Mediation has the help of a trained mediator. This is a confidential and informal way for people
to come to an agreement about a disagreement. The sole purpose of mediation is to minimize the
harm of any disagreement and to prevent the areas of dispute that may get in the way of a
mutually agreed outcome or compromise. The mediator acts as a third party and is neutral. They
facilitate discussions and do not decide who is right or wrong. Nor do they issue a decision, In
other words, they assist disputing parties with resolving conflict. They do this through the use of
negotiation techniques and specialized communication.

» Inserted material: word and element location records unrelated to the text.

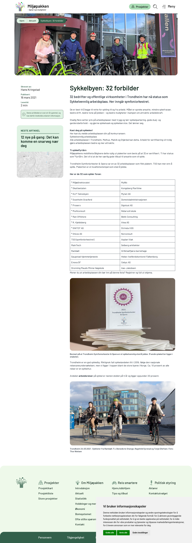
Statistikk (81, 498)
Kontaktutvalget (158, 493)
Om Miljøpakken (92, 483)
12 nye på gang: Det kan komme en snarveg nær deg (40, 141)
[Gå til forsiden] (31, 6)
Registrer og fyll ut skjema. (139, 272)
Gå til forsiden (21, 482)
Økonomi (80, 508)
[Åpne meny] (169, 7)
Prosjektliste (45, 493)
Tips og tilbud (120, 493)
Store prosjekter (48, 498)
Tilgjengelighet (75, 537)
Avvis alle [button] (123, 533)
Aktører (153, 488)
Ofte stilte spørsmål (86, 519)
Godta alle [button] (110, 533)
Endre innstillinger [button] (140, 533)
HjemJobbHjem (121, 488)
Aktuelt (32, 20)
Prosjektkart (45, 488)
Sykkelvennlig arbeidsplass (83, 136)
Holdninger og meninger (88, 503)
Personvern (45, 537)
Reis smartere (127, 483)
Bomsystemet (83, 514)
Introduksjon (82, 488)
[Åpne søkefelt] (155, 6)
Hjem (21, 20)
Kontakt (79, 524)
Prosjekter (142, 6)
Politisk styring (165, 483)
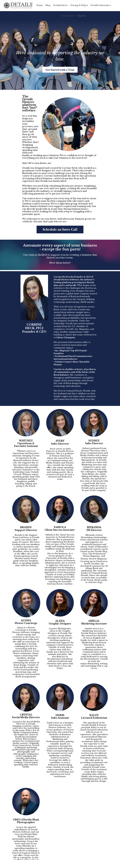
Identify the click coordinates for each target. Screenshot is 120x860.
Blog (48, 5)
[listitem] (60, 459)
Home (39, 5)
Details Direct (60, 5)
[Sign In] (81, 16)
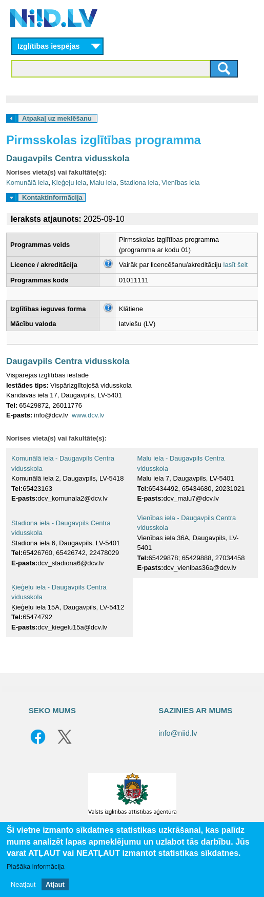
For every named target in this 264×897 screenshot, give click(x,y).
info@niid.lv (177, 733)
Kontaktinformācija (52, 197)
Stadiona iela (139, 182)
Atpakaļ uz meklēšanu (57, 118)
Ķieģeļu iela (69, 182)
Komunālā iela (27, 182)
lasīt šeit (236, 265)
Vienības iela (180, 182)
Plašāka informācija (36, 866)
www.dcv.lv (88, 415)
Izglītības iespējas (48, 46)
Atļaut (55, 884)
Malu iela (103, 182)
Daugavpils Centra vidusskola (68, 158)
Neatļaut (23, 884)
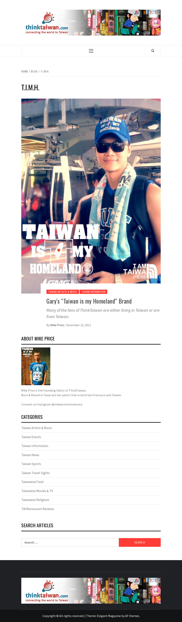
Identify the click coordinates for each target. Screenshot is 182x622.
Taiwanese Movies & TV (37, 491)
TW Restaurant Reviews (37, 509)
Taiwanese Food (32, 482)
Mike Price (57, 325)
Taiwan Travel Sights (35, 473)
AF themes (132, 616)
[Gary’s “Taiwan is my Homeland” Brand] (91, 196)
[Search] (152, 50)
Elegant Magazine (109, 616)
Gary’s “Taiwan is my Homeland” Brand (89, 301)
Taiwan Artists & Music (62, 291)
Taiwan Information (93, 291)
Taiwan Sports (31, 464)
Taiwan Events (31, 437)
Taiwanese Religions (35, 500)
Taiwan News (30, 455)
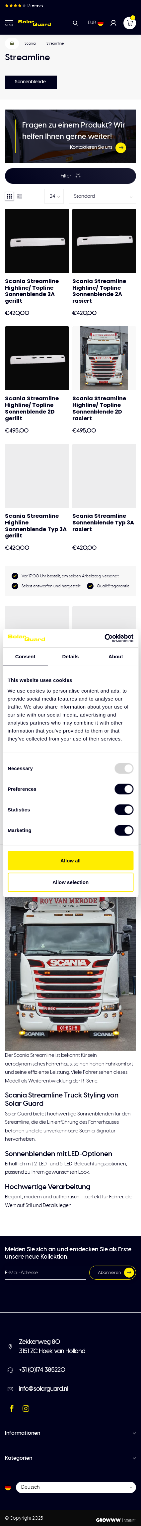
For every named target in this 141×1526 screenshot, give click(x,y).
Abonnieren (116, 1273)
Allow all (70, 860)
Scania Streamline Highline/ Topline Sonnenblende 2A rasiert (99, 291)
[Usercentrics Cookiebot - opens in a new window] (104, 638)
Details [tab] (70, 656)
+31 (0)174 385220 (42, 1370)
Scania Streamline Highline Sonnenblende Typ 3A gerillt (36, 526)
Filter (71, 175)
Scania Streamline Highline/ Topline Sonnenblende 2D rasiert (99, 408)
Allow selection (70, 882)
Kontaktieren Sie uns (98, 148)
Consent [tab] (25, 656)
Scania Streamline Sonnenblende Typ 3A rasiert (103, 522)
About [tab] (115, 656)
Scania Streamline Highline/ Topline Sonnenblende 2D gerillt (32, 408)
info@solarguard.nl (43, 1389)
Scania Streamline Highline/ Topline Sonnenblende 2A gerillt (32, 291)
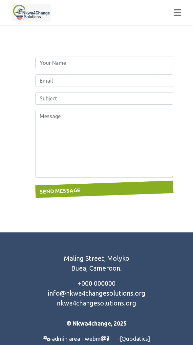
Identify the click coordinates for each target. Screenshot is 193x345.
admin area (61, 338)
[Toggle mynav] (177, 12)
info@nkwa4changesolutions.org (96, 293)
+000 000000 (97, 283)
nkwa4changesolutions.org (96, 303)
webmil (97, 338)
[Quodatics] (135, 338)
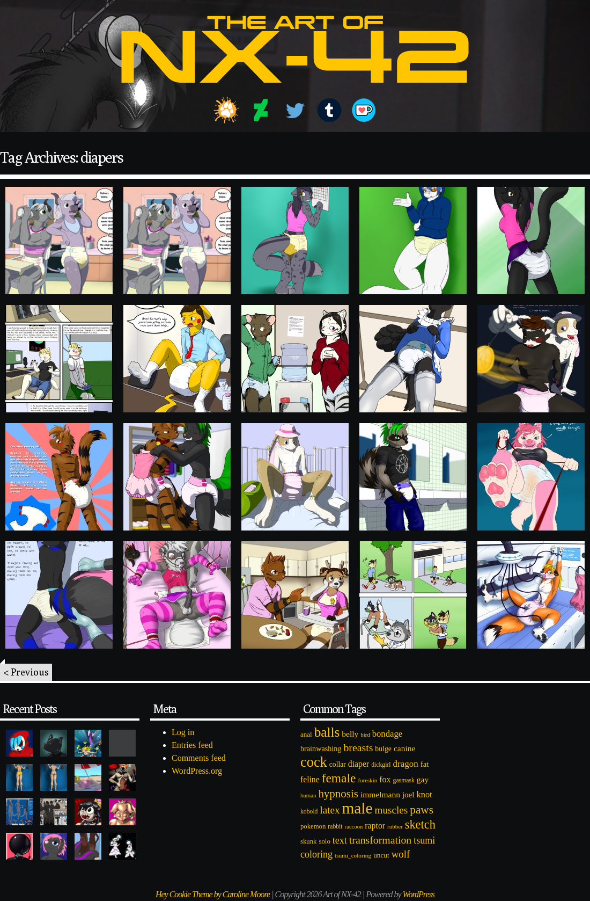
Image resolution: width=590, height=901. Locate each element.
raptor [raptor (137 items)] (375, 825)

Some benefits of mediation include
control, cost, mutuality, support, compliance, and confidentiality.
A few things arbitration and mediation have in common are they both are a form of ADR, they
are both confidential, they are both unregulated, and they both have a third party who is neutral.
The third party on both sides oversees the process and have a goal to try to help all participants
to find common ground during a disagreement. Another similarity is that they both can be used
to find a solution, between two parties that have a disagreement, without a trial. This is form is
also known as traditional litigation. Some differences between the two are mediation is a
nonbinding process and can be used in disputes with family members, business partners, or
neighbors. When handling these situations, they can help lead the conversation in an appropriate
manner in order to come up with a solution. There is a chance for mediation to conclude without
a settlement. Although, arbitration guarantees a resolution of the dispute. Unlike mediation,
arbitration can be used in complex disputes. This is where parties want another person to find a
fair solution. At the same time, they would like to avoid the formality, time, and expense that is
required for a trial.
There once was this mother that had a child with an illness. Every time she would come into the
office, she would accuse her child’s doctor of withholding potential pertinent information from
her that could possibly have helped her child become healthier. She accused him of not talking
openly with her and attempting to mislead them. She decided she was going to attempt to sue her
child’s doctor for ineffective communication. An ADR is definitely appropriate for the situation.
They could start with mediation for the simple fact it would not be aggressive. Instead, it would
be coached and have an option approach. This approach could meet the needs of both the mother
and the provider with the additional benefit of reducing costs. This route would also give the
mother, child, and doctor a chance for encouraging disclosure and extending patient safety. Now,
seems how there is a slight chance the mother does not want to come to an agreement, then this
would lead straight into arbitration. Most likely, this would be a binding case. If the mother still
disagreed from there, then this case would make it all the way to litigation.